An initial reading of Othello would suggest that animality and darkness are indeed in opposition to beauty and light. This view is affirmed by looking at the language and actions of Iago, 'Though I do hate him as I do hell-pains' in contrast to Desdemona, (or even the early Othello),'Not to pick bad from bad, but by bad mend.'

Animality and darkness can be clearly seen in the character and more specifically the language of Iago. From the very opening of the play, curses and language which intone hate fall easily from his lips. His enigmatic declaration that 'I am not what I am' is preceded by the disturbing image that when he is sincere 'I will wear my heart upon my sleeve/For daws to peck at.' His descriptions of Othello and Desdemona's relationship are also animalistic, 'Your daughter and the Moor are making the beast with two backs'. The linguistic identity which Shakespeare gives to this character is later adopted by Othello; in essence it can be seen to permeate the play with a certain baseness which is placed in opposition to the character of Desdemona, not only in her language and actions but in the way she is constructed by others.

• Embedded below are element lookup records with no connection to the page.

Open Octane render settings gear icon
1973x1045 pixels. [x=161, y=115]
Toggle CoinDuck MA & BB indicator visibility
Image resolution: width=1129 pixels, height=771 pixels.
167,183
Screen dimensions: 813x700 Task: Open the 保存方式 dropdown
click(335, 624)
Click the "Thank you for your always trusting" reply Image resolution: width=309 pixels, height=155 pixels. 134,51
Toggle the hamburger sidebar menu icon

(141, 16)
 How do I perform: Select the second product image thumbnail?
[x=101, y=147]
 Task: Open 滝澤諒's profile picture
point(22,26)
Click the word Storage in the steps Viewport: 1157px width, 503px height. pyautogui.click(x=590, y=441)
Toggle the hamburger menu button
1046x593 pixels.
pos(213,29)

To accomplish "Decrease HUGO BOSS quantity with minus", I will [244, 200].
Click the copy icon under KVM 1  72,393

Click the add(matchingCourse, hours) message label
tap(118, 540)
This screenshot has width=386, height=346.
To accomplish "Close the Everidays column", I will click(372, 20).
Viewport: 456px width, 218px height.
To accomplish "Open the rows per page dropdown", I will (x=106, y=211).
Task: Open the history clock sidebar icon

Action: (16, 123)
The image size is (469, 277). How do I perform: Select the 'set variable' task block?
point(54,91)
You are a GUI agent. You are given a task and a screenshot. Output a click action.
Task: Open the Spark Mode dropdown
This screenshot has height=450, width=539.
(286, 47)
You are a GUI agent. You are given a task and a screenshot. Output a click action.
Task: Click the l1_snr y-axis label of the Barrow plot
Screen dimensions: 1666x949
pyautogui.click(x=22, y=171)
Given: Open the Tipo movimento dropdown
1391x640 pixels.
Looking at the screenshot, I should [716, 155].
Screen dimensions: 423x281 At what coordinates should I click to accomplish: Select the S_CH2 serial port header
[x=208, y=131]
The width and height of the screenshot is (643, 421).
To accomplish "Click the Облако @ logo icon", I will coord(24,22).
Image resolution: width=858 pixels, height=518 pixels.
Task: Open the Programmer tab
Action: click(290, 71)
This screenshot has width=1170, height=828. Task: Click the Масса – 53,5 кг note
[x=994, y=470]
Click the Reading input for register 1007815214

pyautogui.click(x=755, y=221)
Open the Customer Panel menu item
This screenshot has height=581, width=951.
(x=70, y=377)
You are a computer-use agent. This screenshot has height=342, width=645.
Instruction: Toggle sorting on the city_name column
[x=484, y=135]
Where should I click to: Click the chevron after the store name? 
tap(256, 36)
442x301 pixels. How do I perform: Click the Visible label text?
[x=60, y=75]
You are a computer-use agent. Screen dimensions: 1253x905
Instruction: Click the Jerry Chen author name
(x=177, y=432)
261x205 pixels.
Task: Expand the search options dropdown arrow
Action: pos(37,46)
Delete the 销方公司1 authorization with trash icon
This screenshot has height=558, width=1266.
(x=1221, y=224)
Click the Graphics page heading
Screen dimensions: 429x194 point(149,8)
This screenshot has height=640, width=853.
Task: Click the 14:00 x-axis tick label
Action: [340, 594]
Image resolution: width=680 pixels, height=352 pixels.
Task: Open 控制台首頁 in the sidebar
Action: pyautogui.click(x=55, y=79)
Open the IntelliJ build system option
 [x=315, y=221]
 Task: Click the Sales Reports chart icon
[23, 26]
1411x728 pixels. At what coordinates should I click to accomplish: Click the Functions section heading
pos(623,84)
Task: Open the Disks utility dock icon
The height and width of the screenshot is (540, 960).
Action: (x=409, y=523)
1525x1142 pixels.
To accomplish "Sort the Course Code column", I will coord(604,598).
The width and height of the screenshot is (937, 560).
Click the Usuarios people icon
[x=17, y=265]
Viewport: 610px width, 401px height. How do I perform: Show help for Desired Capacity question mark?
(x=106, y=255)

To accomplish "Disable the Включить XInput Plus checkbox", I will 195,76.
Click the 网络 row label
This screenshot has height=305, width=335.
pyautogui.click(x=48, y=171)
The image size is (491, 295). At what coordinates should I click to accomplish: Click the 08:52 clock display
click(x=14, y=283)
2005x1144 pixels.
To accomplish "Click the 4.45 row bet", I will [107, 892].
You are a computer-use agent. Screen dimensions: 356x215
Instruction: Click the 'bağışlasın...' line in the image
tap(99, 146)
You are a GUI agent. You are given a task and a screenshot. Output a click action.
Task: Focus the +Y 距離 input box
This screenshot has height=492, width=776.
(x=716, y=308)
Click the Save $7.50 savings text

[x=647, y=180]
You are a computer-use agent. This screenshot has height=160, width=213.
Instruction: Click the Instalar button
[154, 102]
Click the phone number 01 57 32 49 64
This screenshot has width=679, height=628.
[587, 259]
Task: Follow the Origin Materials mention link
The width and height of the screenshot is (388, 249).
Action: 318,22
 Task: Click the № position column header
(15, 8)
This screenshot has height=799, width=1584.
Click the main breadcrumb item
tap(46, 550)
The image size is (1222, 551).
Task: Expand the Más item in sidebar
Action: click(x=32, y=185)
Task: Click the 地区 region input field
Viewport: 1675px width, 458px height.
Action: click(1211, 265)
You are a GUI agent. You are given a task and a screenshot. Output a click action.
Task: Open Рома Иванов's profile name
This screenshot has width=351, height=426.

One very clear example of this can be found within Act V Scene ii and the imagery which is used to describe Desdemona, 'that whiter skin of hers than snow/ and smooth as monumental alabaster', and in the recurrent references to light, 'thou flaming minister', 'thy former light'. Further, if one views beauty and light in this context as heavenly then the animality and darkness can be seen to correspond to that which is secular, a notion which Othello communicates in the opening speech of the final scene, placing earthly notions of justice against...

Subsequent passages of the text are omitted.